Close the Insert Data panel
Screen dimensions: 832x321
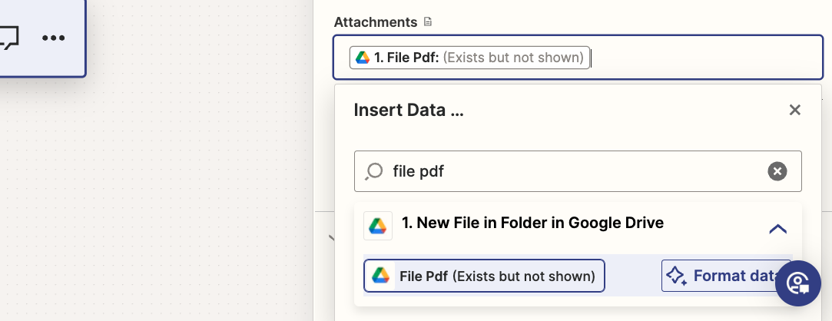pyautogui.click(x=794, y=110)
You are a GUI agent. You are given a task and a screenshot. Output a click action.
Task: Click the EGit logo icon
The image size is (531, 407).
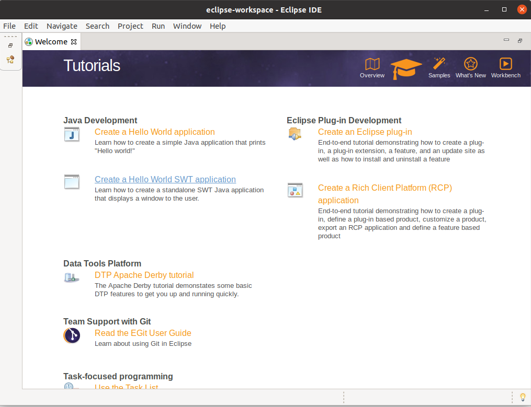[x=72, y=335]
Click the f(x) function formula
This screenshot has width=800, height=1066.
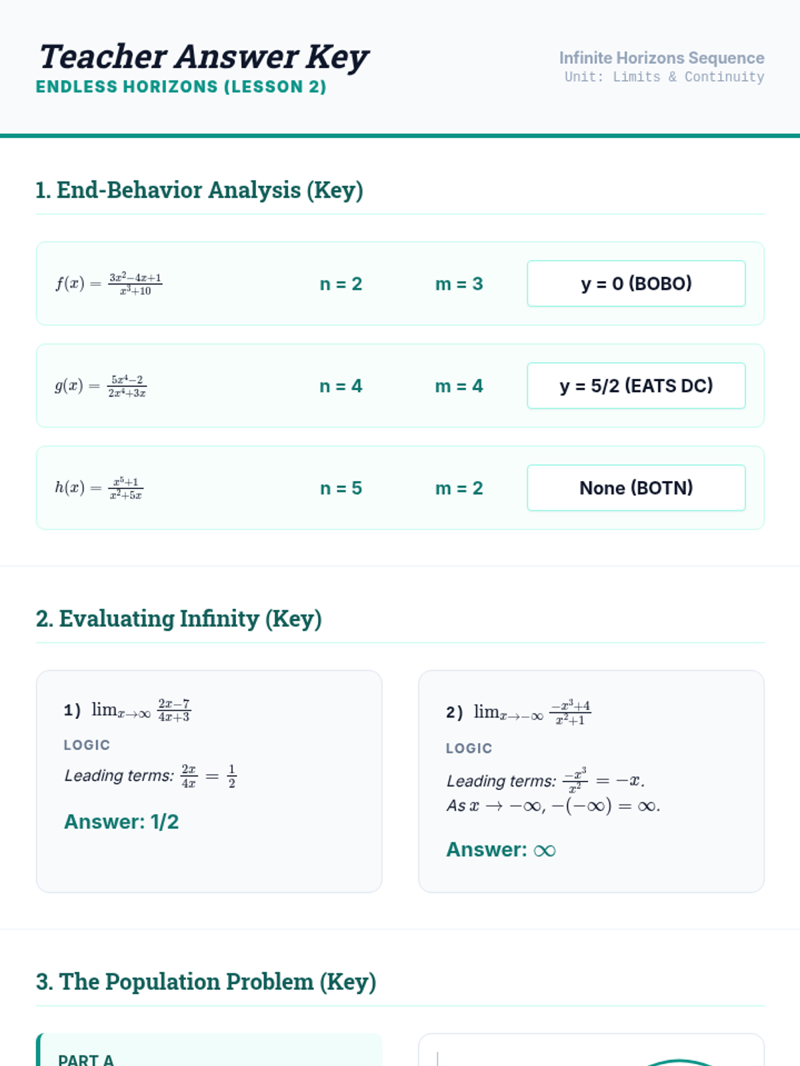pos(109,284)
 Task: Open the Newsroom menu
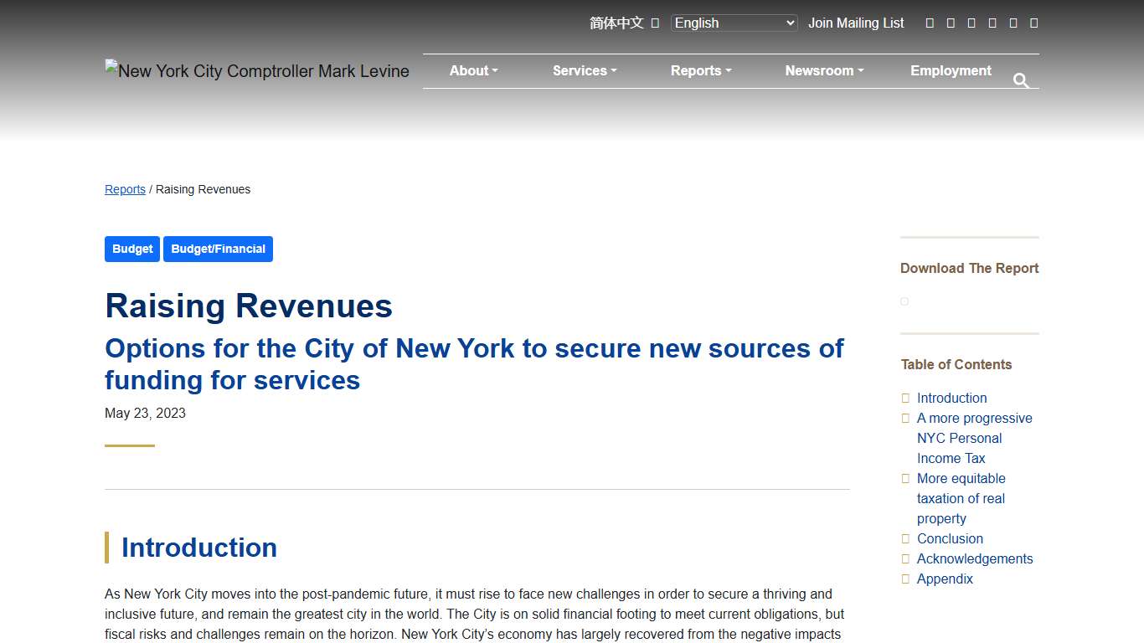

▸ **EXERCISE OBJECTIVE**:
Pictures are to be left out. Otherwise, copy the material above exactly.

▸ **EXERCISE RESPONSE**:
Close the Insert Data panel
Screen dimensions: 832x321
pyautogui.click(x=794, y=110)
You are a GUI agent. You are given a task and a screenshot. Output a click action.
Task: Click the EGit logo icon
The image size is (531, 407).
[x=72, y=335]
Click the f(x) function formula
This screenshot has width=800, height=1066.
pos(109,284)
 Task: Open the Newsroom menu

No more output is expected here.